Below is an example from the errorTool executable by_detailed_substitution report.

#PROGRAM=errorTool
#VERSION=2.0
#DATETIME=2008-06-18-T17:07:57
#COMMAND=errorTool --read_file  /helicos/analysis/reads.aligned.sms --reference_file
/helicos/analysis/references.qc_set.fasta --uniqueness_option 1 --percent_error 100 --config_file
/helicos/applications/helisphere-0.11.0/config/tools/HPDP/hpdp_GL_noHP_config --first_read_number 1
--last_read_number 1 --min_normalized_score 4 --analysis_type by_detailed_substitutions --sample_size 100000
--by_camera --flow_cells 1 --channels 1,2
#PARAMETER:analysis_type=by_detailed_substitutions
#PARAMETER:read_file=/helicos/analysis/reads.aligned.sms
#PARAMETER:reference_file=/helicos/analysis/reference_data/references.qc_set.fasta
#PARAMETER:flow_cells=1
#PARAMETER:channels=1,2
#PARAMETER:first_read_number=1
#PARAMETER:last_read_number=1
#PARAMETER:sample_size=100000
#PARAMETER:percent_error=1
#PARAMETER:config_file=/helicos/applications/helisphere-0.11.0/config/tools/HPDP/hpdp_GL_noHP_config
#PARAMETER:separate_pass_accounting=0
#PARAMETER:by_camera=1
#PARAMETER:by_reference_accounting=0
#PARAMETER:clip_edges=0
#PARAMETER:no_impossimers=0
#PARAMETER:uniqueness_option=1
#PARAMETER:min_normalized_score=4
FlowCell Channel Position Camera ReferenceContext ReadLength ReferenceValue ReadValue NumberOfBases NumberOfErrors
PercentErrorRate PlusMinus
1 1 ALL 0 ALL 20 C C 23 0 0 0
1 1 ALL 0 ALL 20 A C 29 0 0 0
1 1 ALL 0 ALL 20 G C 19 0 0 0
...

In addition to common header values, most reports include results broken out by the four main experimental fields:

FlowCell
The flow cell is the proprietary reaction vessel of the HeliScope single molecule sequencer.
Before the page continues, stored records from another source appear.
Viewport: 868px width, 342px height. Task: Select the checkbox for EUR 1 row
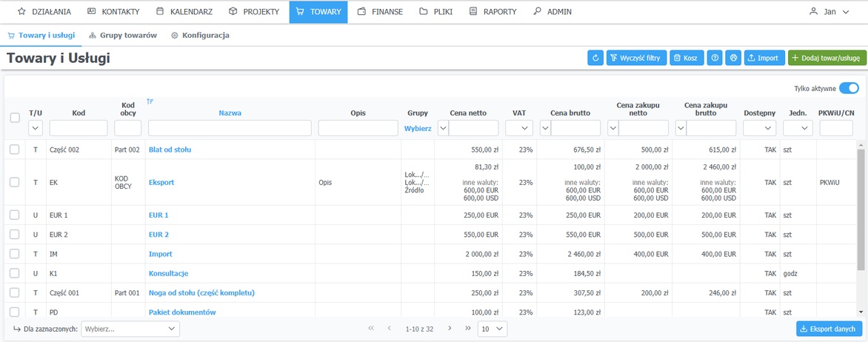pyautogui.click(x=15, y=215)

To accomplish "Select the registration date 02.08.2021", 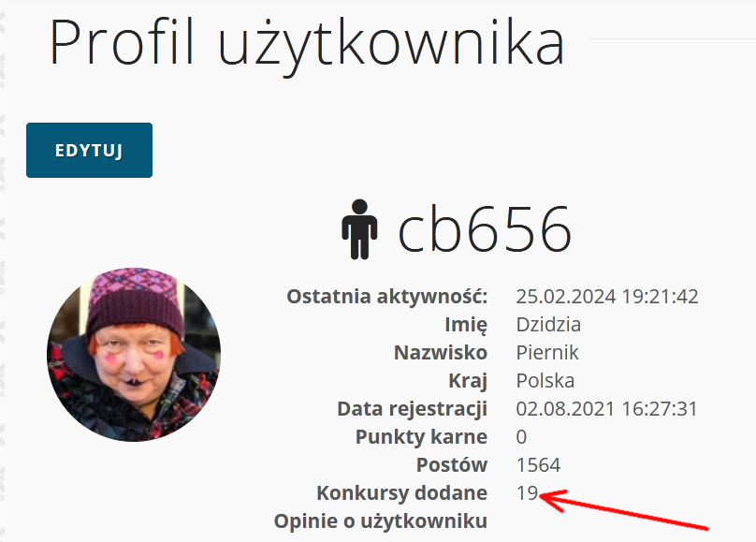I will pos(566,409).
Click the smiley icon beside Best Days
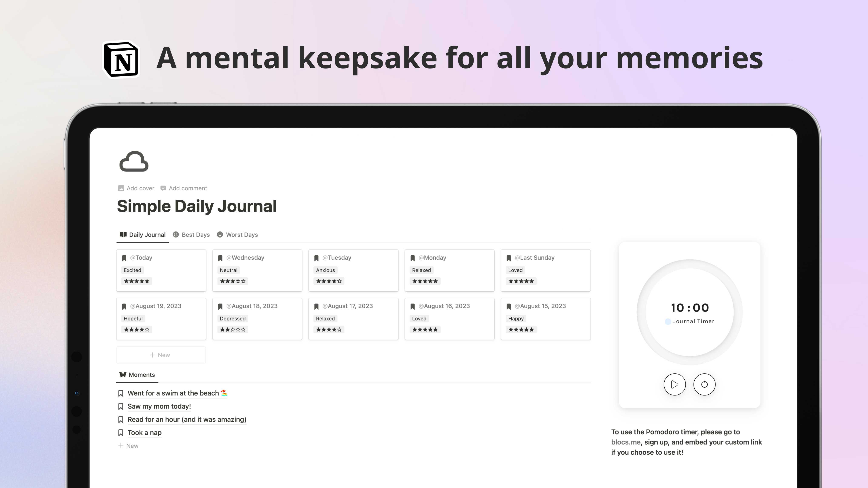The height and width of the screenshot is (488, 868). coord(176,234)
There are two per machine and are designated "1" and "2" in tool parameters and outputs
Channel
Each flow cell has 25 channels into which different samples may be placed. In tool parameters and outputs these are numbered 1-25.
Camera
Images can be taken from each channel by one of four cameras, designated "0", "1", "2", or "3".
Position
X, Y location of a strand within an image.